A Third Flag for Detroit

It was on July 11, 1796, that the British hauled down their flag from Ft. Lemoult and the United States flag was raised. In the space of 35 years, the banners of three different nations had flown above Detroit. It had taken 13 years for the fledgling United States of America to bring Michigan securely into the fold.

For the new government and for its Indian, French and British people with their diverse hopes and needs, the situation around Detroit was delicate. Nevertheless, the Americans soon brought Michigan under the governance of the Northwest Territories. English loyalists who could not adjust had only to move across the river.

American newcomers showed little patience with the French willingness to adapt to the environment rather than setting out to change it. The term "muskrat French" probably dates from this era, describing the hunters and trappers who lived on spots of high ground amid the swamps.

One of the problems facing the new American government was the tangle of land ownership. The Indians, French and English all had "granted" land. Under the surveying system prescribed in the Ordinance of 1785, once claims were "proved," titles were incontestable. Records show that from 1808 to 1810 Grosse Pointers appeared at the Detroit office to establish official ownership.

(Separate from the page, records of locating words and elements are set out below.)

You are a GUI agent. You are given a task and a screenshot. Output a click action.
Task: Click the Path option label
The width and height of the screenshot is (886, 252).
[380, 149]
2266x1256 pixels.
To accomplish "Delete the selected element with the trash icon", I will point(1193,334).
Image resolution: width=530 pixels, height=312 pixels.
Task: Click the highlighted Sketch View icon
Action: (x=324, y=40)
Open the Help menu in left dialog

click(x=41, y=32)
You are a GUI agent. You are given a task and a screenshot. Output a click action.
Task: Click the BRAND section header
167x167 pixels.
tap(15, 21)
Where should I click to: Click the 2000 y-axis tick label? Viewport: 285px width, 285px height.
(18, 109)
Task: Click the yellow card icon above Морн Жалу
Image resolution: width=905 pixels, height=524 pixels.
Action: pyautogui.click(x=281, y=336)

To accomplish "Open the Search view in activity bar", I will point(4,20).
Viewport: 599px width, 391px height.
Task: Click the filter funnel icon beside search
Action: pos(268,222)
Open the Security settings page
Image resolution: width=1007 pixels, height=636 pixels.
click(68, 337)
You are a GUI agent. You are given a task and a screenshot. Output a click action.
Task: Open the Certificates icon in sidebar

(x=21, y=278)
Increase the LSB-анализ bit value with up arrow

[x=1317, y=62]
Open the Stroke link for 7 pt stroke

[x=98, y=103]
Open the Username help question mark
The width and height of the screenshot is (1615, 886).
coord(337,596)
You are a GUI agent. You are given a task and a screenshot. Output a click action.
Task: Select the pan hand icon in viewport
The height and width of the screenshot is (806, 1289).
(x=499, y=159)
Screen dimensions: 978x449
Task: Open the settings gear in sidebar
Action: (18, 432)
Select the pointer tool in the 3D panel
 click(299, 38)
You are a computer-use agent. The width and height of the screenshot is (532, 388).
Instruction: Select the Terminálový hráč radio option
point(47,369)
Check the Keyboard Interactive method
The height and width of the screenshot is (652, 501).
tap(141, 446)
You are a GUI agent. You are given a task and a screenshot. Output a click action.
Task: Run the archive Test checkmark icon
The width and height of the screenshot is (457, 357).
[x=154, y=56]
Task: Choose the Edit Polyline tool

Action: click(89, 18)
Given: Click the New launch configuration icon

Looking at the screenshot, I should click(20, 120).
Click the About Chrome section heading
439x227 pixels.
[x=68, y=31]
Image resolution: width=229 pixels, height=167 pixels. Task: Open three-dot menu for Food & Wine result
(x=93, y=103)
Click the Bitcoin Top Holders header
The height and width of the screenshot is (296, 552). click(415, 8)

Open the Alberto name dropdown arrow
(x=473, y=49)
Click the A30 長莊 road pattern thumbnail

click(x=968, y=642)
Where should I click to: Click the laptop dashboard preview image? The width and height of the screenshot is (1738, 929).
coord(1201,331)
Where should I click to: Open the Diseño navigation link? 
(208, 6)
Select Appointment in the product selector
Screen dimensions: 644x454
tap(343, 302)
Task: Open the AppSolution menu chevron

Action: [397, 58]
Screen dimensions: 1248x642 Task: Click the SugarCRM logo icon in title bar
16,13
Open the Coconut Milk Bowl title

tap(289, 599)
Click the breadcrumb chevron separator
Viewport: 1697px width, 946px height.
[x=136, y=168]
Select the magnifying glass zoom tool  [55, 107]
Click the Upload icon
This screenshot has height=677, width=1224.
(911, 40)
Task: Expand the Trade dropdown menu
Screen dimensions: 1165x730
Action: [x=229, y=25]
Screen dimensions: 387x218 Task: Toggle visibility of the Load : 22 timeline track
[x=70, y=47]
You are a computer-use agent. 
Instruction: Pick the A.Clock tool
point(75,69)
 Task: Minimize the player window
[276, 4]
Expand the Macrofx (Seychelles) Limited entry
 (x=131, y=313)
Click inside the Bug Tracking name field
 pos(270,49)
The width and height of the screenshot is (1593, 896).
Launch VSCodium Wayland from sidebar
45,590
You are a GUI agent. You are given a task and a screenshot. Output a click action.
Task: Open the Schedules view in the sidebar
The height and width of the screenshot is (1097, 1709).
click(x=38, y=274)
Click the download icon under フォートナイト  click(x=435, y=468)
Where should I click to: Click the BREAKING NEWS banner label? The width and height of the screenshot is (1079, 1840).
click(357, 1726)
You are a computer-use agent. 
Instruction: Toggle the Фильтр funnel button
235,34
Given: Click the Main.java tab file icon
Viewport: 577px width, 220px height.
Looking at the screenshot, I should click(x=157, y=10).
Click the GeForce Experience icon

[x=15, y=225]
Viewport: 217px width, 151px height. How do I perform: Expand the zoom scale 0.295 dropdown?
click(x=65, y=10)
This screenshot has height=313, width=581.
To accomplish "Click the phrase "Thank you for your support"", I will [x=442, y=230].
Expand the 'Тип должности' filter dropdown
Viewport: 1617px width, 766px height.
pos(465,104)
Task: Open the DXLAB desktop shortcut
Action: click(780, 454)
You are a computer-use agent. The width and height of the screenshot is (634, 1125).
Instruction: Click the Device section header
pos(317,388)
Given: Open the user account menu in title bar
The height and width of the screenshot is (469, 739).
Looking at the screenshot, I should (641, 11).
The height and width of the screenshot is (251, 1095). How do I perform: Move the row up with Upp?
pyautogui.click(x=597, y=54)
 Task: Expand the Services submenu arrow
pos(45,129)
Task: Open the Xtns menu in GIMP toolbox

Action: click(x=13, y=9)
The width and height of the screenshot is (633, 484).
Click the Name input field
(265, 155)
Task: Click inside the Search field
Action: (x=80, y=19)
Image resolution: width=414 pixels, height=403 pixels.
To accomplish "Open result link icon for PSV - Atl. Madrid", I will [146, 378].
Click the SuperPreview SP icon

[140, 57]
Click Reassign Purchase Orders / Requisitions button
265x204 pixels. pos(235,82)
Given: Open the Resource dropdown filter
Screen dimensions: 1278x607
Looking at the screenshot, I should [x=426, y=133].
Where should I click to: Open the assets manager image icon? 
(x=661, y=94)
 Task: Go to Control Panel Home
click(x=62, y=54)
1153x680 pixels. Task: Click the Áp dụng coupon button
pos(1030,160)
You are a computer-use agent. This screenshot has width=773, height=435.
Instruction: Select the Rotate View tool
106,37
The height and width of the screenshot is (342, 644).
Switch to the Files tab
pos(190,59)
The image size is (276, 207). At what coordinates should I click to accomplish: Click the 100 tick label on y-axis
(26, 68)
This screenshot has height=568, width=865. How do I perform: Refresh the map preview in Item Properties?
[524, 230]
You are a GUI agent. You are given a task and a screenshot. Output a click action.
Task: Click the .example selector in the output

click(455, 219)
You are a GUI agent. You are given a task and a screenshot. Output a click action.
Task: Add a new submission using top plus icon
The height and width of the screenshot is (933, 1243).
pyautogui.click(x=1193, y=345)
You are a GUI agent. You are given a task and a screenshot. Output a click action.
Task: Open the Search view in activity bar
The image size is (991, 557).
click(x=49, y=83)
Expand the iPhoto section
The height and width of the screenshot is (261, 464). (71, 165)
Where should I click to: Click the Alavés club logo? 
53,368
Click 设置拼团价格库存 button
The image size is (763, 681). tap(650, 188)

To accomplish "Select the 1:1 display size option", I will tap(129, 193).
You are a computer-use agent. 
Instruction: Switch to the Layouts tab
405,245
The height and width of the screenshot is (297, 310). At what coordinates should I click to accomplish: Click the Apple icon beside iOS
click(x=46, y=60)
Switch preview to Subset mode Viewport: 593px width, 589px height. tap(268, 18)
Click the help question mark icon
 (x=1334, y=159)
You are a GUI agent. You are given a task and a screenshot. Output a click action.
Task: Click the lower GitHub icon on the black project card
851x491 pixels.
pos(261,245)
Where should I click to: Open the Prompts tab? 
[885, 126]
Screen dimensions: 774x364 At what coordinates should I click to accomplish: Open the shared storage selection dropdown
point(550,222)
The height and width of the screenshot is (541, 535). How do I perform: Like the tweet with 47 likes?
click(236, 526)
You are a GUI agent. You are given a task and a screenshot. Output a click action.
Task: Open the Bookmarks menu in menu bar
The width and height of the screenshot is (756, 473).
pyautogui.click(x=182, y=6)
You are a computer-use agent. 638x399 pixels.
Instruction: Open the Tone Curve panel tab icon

During this era ponies and carrioles (horse-drawn carts or sleighs) were used both by town and country folk for jaunt s and races on the frozen lake in the winter. The Frenchmen's small, swift horses were remarkable. In winter they were turned loose to scrounge for their food, and only the hardiest survived. Each was branded on the shoulder with its owner's initials. Dogs were everywhere in those early days.

Many customs of the settlers' Norman ancestors were preserved, such as d'Ignolee (the exchanging of gifts on New Year's Day), Mardi Gras and Shrove Tuesday. The latter brought them to Lent, which was observed rigidly.

Father Richard

In 1798, Fr. Gabriel Richard arrived to assist the pastor of Ste. Anne's. By 1800 he was conducting services occasionally in Grosse Pointe, and by 1805 a huge crucifix, said to have been carved by an Indian, stood on the shore just north of Vernier Road. The site was important to religious life in the community for several decades. Fr. Richard barely had started a school in Detroit when the great fire of 1805 ended the project. The shops, barns and all but one of the houses ... many of them 100 years old and with thatched roofs ... were reduced to blackened chimneys. Pere Richard later trained four young women to be teachers, wrote the first speller printed in Michigan, and started at least six schools ... separate ones for boys and girls. Indians were welcome. An innovative educator, he supplemented the traditional curriculum with mechanical and domestic arts.

The War of 1812:
Terror to the Settlements

In 1812, few persons could have predicted that an enduring friendship would develop with our neighbor, Canada. Scottish and English traders and British Indian agents across the river and lake were fueling the Indians' hatred of Americans and providing them with arms, including scalping knives. To the people here, the war had little to do with the textbook issue ... the freedom of the seas. Rather, it was a war over the safety of the Michigan-Ohio frontier.

General Hull, the American in charge here, surrendered Detroit to the British after only a day's fighting. Under the British commander, Col. Henry Proctor, the area was to experience a year of terror. He used bands of Indians downriver to keep the Americans away from the water route, and to pillage farms at will. Few of the people were harmed.

Michigan's part in the War of 1812 was relatively minor, but its effects were to be long-lasting. Events had severely damaged the generally good feeling of the French settlers towards the Indians, and some families now had underground hiding places. On the positive side, the Treaty of Ghent returned boundaries to pre-war status; the Rush-Bagot Agreement of 1818 provided for complete disarmament of the Great Lakes region by Britain and the United States, with only a few gunboats for policing purposes. The treaty never has been broken.